Gross Domestic Income (GDI) is a measure of the total and final income received by all areas of an economy within a year. Since all income is the result of production, the GDI should equal its Gross Domestic Product (GDP), a commonly cited statistic referring to the economic activity of a country (Phelps, 2003). 
Percentage of GDP provides a meaningful unit of measure to analyse changes in past, present and future healthcare costs and thus whether a country is meeting healthcare requirements with current service expenditure (Getzen, 2007). According to 2007 statistics on spending across Organisation for Economic Co-operation and Development (OECD) countries, Australia and the United Kingdom (UK) were comparative with Australia only slightly further above OECD country average for healthcare expenditure than the UK (OECD, 2010). 
There are a number of explanations as to why Britain spends a smaller proportion of their GDP on healthcare than Australia relating to healthcare system demand and supply and/or efficiency, effectiveness and equity. 
Healthcare demand in economic terms refers to the relationship between price and quantity where the law of demand states that as product price falls demand of that product increases (Getzen, 2007). Within a healthcare setting demand varies in relation to disease prevalence and population demographics and thus a difference in proportion of GDP spent within the UK and Australia on healthcare may be suggestive of a differing demand (OECD, 2010). Healthcare supply refers to the total amount of a good or service available for purchase (Getzen, 2007). Thus a smaller proportion of GDP spent on healthcare in the UK may indicate a difference in healthcare resources available. 
Healthcare efficiency, equity and effectiveness also play a key role in the amount of healthcare expenditure of a particular country. Efficiency refers to the relationship between use of resources, practices and results (Henderson, 2009). Equity refers to the quality of healthcare delivery across populations (Fiscella et al., 2000).Effectiveness in healthcare refers to the extent to which policy objectives are achieved through planned intervention strategies (Getzen, 2007). Health service efficiency, equity and effectiveness can be measured via healthcare outcomes as indicated by mortality, morbidity and life expectancy data (OECD, 2010).

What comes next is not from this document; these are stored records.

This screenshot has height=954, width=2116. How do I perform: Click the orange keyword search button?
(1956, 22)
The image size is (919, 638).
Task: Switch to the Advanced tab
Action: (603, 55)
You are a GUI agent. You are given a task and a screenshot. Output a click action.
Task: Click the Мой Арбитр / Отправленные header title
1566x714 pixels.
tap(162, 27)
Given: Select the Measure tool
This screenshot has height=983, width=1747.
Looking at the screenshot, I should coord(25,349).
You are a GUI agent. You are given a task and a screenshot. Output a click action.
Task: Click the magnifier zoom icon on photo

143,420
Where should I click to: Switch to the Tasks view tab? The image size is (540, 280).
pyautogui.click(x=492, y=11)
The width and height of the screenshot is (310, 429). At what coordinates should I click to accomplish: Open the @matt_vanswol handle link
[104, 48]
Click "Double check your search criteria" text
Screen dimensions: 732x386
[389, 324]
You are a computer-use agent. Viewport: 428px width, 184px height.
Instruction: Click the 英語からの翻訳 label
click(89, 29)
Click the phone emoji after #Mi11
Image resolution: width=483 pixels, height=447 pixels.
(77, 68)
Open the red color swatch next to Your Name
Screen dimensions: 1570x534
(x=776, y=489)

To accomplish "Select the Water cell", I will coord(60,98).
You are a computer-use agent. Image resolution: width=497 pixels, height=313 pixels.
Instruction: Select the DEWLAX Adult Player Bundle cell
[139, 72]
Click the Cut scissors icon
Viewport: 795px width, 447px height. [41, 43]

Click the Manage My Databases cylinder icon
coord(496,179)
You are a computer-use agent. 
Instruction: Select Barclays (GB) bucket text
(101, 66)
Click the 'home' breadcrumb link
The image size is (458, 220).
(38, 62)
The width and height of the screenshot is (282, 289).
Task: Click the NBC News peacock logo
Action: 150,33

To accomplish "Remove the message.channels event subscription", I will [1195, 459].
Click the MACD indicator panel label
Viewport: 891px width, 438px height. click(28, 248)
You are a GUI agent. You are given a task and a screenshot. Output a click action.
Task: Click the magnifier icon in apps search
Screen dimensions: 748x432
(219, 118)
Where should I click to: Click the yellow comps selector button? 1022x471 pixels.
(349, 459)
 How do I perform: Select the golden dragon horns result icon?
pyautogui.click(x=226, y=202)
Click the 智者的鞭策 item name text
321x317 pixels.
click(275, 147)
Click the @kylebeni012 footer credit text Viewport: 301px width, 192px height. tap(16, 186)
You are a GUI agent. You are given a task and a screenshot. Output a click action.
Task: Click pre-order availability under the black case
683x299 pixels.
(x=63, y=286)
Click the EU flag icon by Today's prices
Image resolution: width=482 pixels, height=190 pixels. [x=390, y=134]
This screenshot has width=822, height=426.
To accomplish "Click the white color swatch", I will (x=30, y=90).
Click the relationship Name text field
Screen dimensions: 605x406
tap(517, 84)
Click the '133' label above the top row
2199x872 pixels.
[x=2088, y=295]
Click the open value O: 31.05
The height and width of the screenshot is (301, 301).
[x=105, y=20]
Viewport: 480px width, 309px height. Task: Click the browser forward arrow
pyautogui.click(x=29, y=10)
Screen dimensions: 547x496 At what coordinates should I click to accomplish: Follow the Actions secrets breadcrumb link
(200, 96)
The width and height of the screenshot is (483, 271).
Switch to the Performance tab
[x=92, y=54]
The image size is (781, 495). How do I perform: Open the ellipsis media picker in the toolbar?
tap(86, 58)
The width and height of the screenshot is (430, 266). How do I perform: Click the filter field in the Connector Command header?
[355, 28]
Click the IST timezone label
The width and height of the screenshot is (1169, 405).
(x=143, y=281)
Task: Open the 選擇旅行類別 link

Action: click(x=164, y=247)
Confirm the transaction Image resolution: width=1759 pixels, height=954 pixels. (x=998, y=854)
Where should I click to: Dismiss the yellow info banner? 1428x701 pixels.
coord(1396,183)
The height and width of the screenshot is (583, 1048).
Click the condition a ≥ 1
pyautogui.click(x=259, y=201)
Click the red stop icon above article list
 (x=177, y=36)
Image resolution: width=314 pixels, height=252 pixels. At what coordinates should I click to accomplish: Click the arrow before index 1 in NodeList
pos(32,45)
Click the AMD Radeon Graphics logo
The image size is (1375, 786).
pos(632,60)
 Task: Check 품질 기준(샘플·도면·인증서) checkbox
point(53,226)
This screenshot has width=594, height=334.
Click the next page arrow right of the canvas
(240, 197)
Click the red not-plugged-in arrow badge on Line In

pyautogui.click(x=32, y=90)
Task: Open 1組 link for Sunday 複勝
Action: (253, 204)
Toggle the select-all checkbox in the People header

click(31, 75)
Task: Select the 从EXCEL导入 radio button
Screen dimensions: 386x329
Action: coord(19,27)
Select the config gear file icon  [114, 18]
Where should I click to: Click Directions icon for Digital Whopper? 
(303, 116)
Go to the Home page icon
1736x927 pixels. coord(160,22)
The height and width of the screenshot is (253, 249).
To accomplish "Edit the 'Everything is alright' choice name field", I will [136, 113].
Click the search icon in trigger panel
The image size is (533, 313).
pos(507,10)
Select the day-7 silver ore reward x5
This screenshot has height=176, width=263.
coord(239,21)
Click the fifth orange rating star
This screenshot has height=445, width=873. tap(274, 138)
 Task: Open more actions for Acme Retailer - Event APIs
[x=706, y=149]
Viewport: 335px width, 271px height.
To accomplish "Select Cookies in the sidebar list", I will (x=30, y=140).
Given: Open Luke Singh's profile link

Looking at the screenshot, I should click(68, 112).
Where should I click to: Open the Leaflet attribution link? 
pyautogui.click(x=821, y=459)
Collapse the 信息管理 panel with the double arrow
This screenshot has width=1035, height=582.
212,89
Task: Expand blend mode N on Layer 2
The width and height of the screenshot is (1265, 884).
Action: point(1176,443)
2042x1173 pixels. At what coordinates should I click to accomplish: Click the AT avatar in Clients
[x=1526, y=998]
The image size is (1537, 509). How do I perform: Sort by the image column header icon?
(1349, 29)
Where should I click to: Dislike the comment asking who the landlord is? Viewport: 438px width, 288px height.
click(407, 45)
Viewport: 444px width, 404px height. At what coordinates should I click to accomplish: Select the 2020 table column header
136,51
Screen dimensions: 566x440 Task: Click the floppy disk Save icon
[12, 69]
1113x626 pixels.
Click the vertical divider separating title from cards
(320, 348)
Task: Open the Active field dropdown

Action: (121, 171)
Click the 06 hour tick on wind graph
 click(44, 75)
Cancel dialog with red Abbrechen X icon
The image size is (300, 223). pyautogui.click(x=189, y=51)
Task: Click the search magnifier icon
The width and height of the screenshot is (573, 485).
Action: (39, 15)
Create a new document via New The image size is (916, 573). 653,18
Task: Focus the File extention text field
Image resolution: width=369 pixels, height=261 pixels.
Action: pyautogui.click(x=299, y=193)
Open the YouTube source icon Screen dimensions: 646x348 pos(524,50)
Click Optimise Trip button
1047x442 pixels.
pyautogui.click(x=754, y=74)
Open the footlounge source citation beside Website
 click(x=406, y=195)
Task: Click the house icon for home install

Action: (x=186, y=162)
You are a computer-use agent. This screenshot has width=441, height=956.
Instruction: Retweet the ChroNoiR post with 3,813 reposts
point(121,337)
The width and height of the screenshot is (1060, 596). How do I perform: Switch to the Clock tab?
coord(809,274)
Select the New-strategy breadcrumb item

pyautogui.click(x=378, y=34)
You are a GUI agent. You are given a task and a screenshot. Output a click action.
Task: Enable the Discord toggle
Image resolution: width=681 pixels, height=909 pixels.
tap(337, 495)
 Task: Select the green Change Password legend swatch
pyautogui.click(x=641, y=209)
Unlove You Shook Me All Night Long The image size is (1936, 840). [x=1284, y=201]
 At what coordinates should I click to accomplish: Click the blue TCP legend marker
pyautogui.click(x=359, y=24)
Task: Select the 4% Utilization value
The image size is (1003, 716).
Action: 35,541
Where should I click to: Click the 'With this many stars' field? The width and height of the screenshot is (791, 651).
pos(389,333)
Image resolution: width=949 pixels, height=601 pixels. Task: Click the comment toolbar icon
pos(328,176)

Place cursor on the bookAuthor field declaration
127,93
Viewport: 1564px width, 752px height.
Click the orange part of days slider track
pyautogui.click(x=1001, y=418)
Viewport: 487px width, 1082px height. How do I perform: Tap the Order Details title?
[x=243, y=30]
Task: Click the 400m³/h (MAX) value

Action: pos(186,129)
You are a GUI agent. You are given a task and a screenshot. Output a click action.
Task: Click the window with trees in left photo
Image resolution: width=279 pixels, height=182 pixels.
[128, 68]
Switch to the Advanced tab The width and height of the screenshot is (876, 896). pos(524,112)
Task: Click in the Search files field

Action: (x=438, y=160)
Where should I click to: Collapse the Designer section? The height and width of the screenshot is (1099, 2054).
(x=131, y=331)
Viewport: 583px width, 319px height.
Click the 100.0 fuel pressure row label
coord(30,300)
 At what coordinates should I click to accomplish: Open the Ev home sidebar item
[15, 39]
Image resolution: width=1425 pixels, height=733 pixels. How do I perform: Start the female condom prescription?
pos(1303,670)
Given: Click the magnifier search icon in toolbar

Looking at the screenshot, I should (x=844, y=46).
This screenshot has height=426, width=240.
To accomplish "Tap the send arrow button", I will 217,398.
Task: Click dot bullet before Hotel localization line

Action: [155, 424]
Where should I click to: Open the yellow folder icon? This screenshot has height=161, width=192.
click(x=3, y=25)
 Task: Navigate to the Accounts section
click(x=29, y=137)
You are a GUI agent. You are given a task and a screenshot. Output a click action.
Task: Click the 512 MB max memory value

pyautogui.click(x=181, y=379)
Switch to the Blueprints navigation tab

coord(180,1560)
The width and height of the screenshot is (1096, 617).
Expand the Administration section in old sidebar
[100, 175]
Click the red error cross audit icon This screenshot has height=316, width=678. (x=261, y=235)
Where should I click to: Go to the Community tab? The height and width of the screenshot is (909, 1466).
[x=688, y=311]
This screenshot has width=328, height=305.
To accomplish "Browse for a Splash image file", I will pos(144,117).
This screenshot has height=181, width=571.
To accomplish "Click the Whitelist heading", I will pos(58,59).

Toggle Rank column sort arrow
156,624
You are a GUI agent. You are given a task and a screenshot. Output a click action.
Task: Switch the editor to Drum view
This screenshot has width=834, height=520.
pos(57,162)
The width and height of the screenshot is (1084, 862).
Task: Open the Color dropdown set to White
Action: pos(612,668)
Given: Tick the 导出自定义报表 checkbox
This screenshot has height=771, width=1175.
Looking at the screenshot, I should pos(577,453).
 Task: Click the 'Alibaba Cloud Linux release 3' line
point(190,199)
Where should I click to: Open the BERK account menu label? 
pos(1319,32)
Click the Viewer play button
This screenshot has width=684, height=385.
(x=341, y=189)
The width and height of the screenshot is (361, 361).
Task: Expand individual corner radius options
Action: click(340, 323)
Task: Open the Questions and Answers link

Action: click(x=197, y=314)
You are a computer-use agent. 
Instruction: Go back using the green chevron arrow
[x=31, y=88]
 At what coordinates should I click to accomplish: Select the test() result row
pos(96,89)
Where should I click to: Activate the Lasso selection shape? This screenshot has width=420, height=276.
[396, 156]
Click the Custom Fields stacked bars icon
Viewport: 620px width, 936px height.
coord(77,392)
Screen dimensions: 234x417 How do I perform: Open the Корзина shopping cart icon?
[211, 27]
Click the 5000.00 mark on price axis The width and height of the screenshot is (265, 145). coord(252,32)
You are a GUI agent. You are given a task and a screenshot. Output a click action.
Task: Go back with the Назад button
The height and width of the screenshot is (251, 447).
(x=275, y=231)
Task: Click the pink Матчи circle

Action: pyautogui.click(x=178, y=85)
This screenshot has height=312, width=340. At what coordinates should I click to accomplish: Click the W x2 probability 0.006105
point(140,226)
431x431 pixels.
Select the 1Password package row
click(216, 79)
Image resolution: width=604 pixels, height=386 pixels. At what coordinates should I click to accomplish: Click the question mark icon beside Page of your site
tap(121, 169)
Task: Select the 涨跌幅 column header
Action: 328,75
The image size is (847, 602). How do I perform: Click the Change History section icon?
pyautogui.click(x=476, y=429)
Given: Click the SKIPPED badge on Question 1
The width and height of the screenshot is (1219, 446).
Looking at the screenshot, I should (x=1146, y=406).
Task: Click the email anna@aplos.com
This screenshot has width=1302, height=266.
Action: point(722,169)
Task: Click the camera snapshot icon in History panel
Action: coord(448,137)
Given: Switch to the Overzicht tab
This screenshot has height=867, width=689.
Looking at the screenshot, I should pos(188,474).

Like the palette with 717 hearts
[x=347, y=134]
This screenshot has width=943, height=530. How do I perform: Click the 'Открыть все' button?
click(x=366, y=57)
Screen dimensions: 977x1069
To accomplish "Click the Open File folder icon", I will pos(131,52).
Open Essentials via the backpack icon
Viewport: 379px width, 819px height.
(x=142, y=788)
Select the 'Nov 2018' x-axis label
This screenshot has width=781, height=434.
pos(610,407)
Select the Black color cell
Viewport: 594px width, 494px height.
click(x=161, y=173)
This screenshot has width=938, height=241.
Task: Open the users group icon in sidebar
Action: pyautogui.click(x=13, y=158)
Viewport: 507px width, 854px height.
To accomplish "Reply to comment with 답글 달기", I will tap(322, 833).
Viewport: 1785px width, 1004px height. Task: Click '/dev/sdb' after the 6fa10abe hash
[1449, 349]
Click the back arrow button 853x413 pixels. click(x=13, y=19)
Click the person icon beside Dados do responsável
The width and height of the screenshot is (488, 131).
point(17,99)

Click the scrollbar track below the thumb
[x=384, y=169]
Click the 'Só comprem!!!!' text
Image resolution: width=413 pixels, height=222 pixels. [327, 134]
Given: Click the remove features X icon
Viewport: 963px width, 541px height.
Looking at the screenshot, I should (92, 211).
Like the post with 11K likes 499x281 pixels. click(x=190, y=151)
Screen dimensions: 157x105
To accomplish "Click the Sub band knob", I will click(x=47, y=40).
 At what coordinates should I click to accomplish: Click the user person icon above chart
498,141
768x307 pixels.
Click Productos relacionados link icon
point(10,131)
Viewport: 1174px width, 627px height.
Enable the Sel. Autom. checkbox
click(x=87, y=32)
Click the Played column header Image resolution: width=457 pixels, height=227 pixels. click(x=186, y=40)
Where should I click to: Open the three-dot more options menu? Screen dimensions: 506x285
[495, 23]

Referring to current statistics on health outcome measures the UK has a lower average life expectancy and higher rates of morbidity and mortality than Australia suggesting that although there is slightly less expenditure of GDP in that nation the efficiency, equity and effectiveness of their healthcare system is poorer than that in Australia. 
In conclusion, it is evident that Britain does spend less in proportion of their GDP on healthcare than Australia, however further comparison of health outcomes between the two countries suggest Australia’s healthcare system is more efficient, effective and equitable (OECD, 2010). There is also potential for differences relating to the demand and supply of healthcare resources between the two countries and thus differences in healthcare expenditure (Getzen, 2007).